*Your assignment*: What follows is a listing. Return every line of it exactly.

START Supplied data

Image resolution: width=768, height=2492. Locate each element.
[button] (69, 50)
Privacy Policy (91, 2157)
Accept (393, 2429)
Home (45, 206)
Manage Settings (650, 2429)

END Supplied data

*Task solution*:
Image resolution: width=768, height=2492. Locate each element.
[button] (69, 50)
Privacy Policy (91, 2157)
Accept (393, 2429)
Home (45, 206)
Manage Settings (650, 2429)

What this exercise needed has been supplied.